Participating Faculty: S. Jaffrey and S. Blanchard
NBTC Students/Postdocs: Jeremy Paige, Richa Dave
Other Students/Postdocs: 
 

Objectives
The ability to measure proteins in biological samples is fundamental to all biomedical research yet is impractical or not feasible for many types of studies.  This proposal describes the development of a generalizable approach to generate simple, sensitive, and specific label-free sensors of proteins. These sensors would be useful in any setting where protein detection is important, such as essentially all biomedical research laboratories, clinical testing laboratories, and industrial screening facilities. Furthermore, we describe experiments that will lead to simple protein sensing microarrays, a long-standing goal in biomedical research. Together, the experiments in this proposal will result in a novel and powerful new method for detecting proteins in a microarray format.

Methods
This project uses novel in vitro selection techniques to identify novel RNA sequences that bind and fluoresce upon binding specific proteins in cells or biological samples.  A multiplexed detection strategy using total internal reflection fluorescence microscopy will be used to develop novel protein-sensing microarrays.

Summary

Detecting proteins is one of the most fundamental requirements in biomedical research. However, endogenous proteins cannot be detected in living cells in real time.  Furthermore, simple, reagentless techniques for protein quantification in biological samples are not available. We have developed novel oligonucleotide-based sensors that become fluorescent upon exposure to specific analytes.  This application describes a simple, sensitive, and specific method for using these sensors for detecting and quantifying proteins in a miniaturized microarray format.  These experiments will result in a powerful new nanotechnology based protein detection device that will markedly enhance and expand biomedical research.

Goals & Accomplishments

  • To develop a method for the generation of fluorescent sensors to detect proteins
  • To develop protein-sensing microarrays

Fig 1. Switch on fluorescent dyes that resemble the fluorophore in GFP. (A) HBI, the GFP fluorophore, is nonfluorescent in solution due to light-dependent conformational changes dissipating the energy of the excited state. (B) HBI is part of the backbone of GFP, as indicated. The protein (in pink), imposes steric constraints that force the excited state energy to be dissipated in a radiative, i.e., fluorescence, mechanism. (C) DMHBI, 3,5-difluoro-HBI, and 2-HBI are shown and the color of the RNA-fluorophore complex they generate is indicated. 

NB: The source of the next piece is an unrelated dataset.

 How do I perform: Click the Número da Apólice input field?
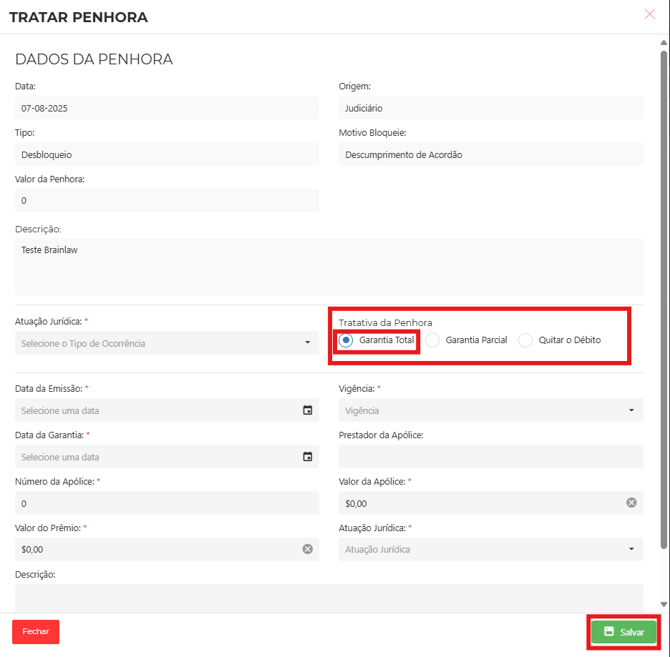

Fig 2. RNA aptamers switch on the fluorescence of DMHBI. (A) An RNA aptamer robustly switches on the fluorescence of DMHBI. Each tube contained the indicated solution and was irradiated at 365 nm. The tube containing the RNA and fluorophore is intensely fluorescent, demonstrating that an RNA can adopt a structure that is capable of rigidifying DMHBI and switching on its fluorescence. (B) The excitation-emission spectra of the 13-2-DMHBI complex shows an emission peak at 535 nm, which is in the green/yellow range.

Fig 3. Design of a fluorescent ATP sensor. (A) Aptamer 13-2 was modified by fusing it to a previously-described ATP-aptamer (right). (B) An ATP-dependent fluorescent sensor. In the absence of ATP, there is minimal fluorescence, even in the presence of DMHBI (red). However, after addition of 1 mM ATP, the fluorescence increases nearly 30-fold (green). The molar fluorescence intensity of the ATP-bound ATP aptamer was ~20% of the 13-2 parent aptamer, demonstrating that ATP binding was able to significantly restore the DMHBI-binding property of the 13-2 portion of the sensor. These data indicate that 13-2 can be used for the design of analyte-dependent sensors.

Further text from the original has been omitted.